If an AI can make a task more enjoyable, give a user more choice and control, give them a greater sense of responsibility or fulfillment, allow them to serve more people or help them be more creative, then the challenge isn’t how to replace people, it’s to figure out how AI can augment human work.

The trick to spotting an augmentation opportunity is to look for where tasks are more complicated, more multi-faceted and personally valuable. Often times they are things that give people a buzz and allow play. This can make them even harder to spot because they don’t yet exist. This information asymmetry can be tricky and it helps to have a diverse team brainstorm the possibilities and unlock new opportunity for new things. On one of the spectrum, augmentation can unlock unlimited craziness (say, fun filters on photos), while, on the other, augmentation can help people work with ideas they otherwise couldn’t (say, software that generates millions of different building designs for designers to choose from).

Simple guidelines can help you figure this out. If people enjoy the task, look for ways to help them stretch the boundaries of what they can do – more designs, more pictures, more songs. If people want to, or have to, take responsibility, then it’s best to think about AI as an augmentation tool. This is especially true if the task generates social capital or is a favor to someone. People value the time, energy and expertise that someone brings to a task so if this is replaced by an inhuman AI, the value of the task can disappear.

When the stakes are high it’s likely to be an augmentation opportunity. This is due to a confluence of factors: humans want people to be accountable, humans can pick up when machines fail, machines can pick up when humans fail and humans accept a different level of error or lack of explainability from machines than they do from other humans. For example, while there are many AI tools to help lawyers read screeds of texts, there are no robot lawyers defending someone in a court room. Medical imaging is another example. In some diagnostics, AI is more reliable than doctors, but the combination of both is the most reliable of all.
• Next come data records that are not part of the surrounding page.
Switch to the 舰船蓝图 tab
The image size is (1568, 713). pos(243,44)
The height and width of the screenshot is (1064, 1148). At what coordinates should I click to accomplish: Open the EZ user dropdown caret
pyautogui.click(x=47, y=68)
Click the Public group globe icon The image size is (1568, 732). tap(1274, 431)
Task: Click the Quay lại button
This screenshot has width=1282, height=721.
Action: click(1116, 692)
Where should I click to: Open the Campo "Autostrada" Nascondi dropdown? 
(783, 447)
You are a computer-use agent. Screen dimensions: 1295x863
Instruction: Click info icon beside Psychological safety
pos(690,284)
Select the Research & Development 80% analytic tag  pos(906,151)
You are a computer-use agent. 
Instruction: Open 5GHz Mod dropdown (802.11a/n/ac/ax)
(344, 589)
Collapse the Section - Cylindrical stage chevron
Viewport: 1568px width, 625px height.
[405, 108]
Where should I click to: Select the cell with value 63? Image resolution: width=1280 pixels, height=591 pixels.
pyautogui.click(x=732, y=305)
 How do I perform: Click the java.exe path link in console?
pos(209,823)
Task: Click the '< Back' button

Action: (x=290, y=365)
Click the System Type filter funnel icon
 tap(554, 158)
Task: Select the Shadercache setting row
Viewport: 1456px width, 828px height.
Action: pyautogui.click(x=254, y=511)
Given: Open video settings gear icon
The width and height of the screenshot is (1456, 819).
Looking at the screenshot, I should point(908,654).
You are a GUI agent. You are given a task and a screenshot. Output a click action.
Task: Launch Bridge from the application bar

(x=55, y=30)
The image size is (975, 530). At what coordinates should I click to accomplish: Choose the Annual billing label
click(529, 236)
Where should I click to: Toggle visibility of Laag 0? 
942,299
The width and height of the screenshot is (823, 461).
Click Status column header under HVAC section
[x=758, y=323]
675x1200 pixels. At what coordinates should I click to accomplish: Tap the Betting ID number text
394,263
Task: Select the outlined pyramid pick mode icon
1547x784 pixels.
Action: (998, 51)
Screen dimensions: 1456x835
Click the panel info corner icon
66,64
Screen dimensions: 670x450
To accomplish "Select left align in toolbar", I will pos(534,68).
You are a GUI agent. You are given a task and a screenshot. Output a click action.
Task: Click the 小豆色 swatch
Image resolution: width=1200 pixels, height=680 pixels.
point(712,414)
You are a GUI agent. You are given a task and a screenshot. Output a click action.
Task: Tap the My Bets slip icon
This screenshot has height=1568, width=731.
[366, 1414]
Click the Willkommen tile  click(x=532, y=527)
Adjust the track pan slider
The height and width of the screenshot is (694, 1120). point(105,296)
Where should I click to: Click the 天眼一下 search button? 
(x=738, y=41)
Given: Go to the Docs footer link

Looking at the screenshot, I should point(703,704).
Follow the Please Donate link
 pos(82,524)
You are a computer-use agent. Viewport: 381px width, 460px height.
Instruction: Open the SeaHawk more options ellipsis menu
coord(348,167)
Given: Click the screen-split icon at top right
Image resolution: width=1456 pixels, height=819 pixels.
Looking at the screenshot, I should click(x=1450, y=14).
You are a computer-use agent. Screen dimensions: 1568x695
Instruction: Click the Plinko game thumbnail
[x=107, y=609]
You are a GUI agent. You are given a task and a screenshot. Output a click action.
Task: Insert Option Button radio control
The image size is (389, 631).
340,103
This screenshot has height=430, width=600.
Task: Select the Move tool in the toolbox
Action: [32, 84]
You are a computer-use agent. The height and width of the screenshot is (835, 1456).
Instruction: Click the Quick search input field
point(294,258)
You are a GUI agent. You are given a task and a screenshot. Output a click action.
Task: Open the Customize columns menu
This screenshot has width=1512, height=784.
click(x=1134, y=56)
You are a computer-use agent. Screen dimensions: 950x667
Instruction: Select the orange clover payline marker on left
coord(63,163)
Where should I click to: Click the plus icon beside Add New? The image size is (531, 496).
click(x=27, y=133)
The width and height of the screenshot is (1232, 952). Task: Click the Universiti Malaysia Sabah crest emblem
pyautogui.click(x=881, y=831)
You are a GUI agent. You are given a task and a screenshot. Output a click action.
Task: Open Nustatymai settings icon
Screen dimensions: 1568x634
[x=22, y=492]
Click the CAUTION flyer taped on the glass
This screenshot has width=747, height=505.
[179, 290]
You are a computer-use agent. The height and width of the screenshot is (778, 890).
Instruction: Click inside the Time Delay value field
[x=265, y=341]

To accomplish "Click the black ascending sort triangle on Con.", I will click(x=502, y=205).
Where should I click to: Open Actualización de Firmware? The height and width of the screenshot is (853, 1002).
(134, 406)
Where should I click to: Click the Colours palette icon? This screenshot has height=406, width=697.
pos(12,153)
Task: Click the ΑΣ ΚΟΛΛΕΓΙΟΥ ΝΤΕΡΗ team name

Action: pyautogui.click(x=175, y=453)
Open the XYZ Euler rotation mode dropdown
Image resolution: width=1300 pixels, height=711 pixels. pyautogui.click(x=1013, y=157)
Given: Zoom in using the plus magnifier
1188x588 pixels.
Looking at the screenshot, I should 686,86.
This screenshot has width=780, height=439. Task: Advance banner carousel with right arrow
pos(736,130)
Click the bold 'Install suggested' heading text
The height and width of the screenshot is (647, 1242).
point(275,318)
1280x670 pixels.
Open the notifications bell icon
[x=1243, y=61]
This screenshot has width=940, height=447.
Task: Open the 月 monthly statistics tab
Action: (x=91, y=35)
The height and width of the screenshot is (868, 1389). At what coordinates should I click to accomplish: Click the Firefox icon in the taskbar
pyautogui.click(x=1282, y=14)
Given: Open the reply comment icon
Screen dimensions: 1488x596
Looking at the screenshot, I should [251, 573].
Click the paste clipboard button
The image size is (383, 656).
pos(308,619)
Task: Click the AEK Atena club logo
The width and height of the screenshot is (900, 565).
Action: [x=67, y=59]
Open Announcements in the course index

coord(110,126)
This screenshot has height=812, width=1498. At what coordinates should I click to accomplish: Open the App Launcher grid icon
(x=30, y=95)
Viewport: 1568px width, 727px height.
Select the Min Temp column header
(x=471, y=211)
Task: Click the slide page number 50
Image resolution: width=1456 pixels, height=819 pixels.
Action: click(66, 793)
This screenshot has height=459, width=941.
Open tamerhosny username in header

The augmentation opportunities that are often most difficult to identity are where people can’t define what it is they want – what constitutes “done” or what constitutes “success.” The important concept in this situation is choice and control: people want to figure it out or course-correct as they go. This happens a lot in market research and analysis where the task isn’t just about data crunching, it simultaneously requires someone to enter data while also creatively displaying wisdom in data, for example.

Use the templates to tease out human versus machine roles and challenge yourself and your team with questions such as “if you were training someone to do this, what instructions would you give them?” “How often do you do that thing you just did?” “What would happen if it was done by someone else?”